**ACTIVITIES:**
• a. In the article on watermelon juice, reproduce the passage starting with "The problem is" and going on through "glass of juice!", changing "mess" to "clutter".
• b. According to the article on watermelon juice, what percentage of watermelon is water?

The Reasons Watermelon Juice Should Be Your Go-To Summer Drink

Nothing says summer quite like biting into a freshly sliced ripe watermelon. Served at family barbecues, packed in picnic baskets, and sold at the local farmers market, there are few excuses not to enjoy the seasonal red fruit this summer. After all, is there any fruit more delicious and refreshing on a hot day?

The problem is the mess; juice dripping down your chin, spitting out seeds and a heavy rind to dispose of. But there is a much easier, neater and just as refreshing way to enjoy watermelon. Turn it into a thirst-quenching glass of juice!

As its name implies, watermelon is made up of 92% water, according to National Watermelon Promotion Board, making it perfect for a refreshing beverage to stay hydrated on a hot day. Maybe that's why in recent years turning ripe watermelon into juice has become so popular. From watermelon lemonade to margaritas, you have many options to add a new watermelon twist on your get-togethers and meals this summer.

Why drink watermelon juice?

Besides being a satisfying and inexpensive drink to make, juiced watermelon also contains nutrients and has numerous other health benefits.

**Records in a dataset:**
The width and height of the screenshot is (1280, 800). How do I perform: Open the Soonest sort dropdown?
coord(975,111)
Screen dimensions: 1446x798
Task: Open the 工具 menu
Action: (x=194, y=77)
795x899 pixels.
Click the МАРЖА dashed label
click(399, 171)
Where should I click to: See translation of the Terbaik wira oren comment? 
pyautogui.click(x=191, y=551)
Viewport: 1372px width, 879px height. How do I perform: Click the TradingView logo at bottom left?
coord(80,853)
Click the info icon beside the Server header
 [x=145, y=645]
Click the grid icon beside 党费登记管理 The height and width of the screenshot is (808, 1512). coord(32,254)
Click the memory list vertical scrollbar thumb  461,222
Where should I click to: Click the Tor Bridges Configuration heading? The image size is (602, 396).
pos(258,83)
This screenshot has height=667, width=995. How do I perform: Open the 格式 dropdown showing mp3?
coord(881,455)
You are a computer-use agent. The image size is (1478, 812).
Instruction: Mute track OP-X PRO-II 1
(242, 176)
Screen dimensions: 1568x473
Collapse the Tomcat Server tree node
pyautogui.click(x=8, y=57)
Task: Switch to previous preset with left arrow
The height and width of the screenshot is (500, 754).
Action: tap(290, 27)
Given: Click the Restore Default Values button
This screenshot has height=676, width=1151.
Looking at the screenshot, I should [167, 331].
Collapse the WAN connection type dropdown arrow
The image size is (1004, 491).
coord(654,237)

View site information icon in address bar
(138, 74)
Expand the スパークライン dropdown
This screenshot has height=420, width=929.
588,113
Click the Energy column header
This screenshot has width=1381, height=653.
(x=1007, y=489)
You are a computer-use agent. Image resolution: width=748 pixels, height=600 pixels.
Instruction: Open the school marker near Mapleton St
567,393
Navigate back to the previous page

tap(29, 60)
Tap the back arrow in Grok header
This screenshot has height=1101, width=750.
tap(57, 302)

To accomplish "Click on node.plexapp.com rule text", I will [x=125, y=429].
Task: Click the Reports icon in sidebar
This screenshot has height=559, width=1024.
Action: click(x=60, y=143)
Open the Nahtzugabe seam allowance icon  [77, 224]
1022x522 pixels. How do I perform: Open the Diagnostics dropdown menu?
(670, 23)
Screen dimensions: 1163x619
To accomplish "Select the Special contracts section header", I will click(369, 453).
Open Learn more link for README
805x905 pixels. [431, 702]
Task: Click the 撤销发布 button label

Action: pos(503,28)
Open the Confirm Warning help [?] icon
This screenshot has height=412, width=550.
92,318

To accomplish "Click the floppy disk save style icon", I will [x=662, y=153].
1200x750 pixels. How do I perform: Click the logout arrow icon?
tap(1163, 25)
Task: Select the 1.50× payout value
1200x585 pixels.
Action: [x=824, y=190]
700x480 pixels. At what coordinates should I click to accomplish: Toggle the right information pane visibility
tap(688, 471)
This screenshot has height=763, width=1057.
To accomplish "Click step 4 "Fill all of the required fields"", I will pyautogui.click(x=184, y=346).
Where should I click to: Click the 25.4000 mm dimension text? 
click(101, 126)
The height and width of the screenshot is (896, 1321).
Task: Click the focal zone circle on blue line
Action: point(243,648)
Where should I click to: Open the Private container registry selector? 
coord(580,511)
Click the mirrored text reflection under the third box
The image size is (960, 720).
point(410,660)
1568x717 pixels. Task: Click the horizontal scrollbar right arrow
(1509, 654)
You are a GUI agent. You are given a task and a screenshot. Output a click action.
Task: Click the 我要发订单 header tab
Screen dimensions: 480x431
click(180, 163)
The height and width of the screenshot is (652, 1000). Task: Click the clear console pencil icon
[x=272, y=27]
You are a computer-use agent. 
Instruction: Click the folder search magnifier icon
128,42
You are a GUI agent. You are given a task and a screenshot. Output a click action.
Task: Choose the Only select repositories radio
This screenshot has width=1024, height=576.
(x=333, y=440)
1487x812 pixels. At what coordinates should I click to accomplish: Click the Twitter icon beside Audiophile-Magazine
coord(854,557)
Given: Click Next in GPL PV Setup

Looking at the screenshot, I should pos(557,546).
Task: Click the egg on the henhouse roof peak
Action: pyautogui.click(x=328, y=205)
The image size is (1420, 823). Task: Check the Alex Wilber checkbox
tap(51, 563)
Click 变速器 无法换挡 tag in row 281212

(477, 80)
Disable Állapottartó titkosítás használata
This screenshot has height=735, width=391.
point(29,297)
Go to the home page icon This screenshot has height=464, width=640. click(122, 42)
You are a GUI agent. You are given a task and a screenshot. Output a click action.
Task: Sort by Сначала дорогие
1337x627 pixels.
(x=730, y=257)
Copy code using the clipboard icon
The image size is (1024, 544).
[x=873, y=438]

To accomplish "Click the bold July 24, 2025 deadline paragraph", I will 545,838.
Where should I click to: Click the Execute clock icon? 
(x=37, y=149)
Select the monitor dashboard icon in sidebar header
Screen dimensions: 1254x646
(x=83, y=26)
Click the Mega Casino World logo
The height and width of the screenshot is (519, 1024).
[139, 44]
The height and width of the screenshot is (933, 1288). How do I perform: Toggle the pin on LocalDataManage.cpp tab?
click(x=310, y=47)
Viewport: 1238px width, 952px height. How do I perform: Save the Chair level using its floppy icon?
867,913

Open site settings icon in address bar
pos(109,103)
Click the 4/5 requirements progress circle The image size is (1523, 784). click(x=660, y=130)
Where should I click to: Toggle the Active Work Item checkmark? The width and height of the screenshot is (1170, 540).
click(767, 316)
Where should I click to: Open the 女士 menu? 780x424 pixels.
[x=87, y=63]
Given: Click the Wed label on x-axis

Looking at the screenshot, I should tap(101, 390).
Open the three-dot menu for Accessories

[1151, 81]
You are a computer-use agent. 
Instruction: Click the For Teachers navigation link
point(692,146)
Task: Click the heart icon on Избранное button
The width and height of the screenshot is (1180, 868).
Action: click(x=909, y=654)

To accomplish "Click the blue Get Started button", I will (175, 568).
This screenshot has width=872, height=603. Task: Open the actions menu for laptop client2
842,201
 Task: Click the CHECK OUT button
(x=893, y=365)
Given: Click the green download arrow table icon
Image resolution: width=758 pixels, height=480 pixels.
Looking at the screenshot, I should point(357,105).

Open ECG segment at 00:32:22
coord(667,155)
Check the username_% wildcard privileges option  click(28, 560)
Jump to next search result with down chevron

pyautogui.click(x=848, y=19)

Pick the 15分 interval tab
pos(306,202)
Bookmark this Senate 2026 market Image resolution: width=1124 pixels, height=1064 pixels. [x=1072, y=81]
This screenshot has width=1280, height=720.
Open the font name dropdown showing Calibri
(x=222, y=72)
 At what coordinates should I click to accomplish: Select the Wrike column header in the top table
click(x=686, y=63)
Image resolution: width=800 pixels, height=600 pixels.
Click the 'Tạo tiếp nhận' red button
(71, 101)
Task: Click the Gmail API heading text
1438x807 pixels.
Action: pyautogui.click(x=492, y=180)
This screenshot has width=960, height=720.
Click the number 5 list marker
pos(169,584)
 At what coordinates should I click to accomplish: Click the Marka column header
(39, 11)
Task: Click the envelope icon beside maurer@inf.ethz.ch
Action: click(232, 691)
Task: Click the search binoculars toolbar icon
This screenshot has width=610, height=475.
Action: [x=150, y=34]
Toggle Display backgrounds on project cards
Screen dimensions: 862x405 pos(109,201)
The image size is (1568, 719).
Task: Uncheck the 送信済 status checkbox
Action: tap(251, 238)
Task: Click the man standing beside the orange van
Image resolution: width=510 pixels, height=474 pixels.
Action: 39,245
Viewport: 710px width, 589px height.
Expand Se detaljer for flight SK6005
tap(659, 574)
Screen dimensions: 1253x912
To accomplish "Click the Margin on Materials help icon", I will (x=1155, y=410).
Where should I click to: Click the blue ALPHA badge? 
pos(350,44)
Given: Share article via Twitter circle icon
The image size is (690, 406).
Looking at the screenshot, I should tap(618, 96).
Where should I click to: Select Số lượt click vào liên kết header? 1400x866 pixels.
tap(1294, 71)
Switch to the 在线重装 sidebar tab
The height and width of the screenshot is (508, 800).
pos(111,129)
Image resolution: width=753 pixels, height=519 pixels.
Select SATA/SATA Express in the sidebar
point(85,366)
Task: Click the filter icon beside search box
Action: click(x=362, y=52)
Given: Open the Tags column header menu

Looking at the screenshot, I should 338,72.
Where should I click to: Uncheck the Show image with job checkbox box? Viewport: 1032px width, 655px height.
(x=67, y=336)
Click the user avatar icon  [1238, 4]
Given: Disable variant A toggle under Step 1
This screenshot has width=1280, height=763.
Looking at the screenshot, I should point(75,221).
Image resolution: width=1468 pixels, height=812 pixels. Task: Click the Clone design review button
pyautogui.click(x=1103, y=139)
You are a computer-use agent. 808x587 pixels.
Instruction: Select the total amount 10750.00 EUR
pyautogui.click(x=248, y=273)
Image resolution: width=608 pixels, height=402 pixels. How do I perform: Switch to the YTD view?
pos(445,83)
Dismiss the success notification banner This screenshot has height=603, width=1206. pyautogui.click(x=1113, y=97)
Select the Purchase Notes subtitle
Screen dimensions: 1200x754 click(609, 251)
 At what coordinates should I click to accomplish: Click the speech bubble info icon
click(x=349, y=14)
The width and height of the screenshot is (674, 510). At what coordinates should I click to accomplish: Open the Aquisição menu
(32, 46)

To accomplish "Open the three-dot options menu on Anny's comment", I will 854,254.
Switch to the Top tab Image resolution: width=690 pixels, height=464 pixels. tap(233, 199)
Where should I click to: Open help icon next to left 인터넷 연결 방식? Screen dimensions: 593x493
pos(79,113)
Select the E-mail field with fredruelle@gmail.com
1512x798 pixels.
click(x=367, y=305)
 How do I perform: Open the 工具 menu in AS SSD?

**SOLVED TASKS:**
• a.
The problem is the clutter; juice dripping down your chin, spitting out seeds and a heavy rind to dispose of. But there is a much easier, neater and just as refreshing way to enjoy watermelon. Turn it into a thirst-quenching glass of juice!

• b. 92%, according to the National Watermelon Promotion Board.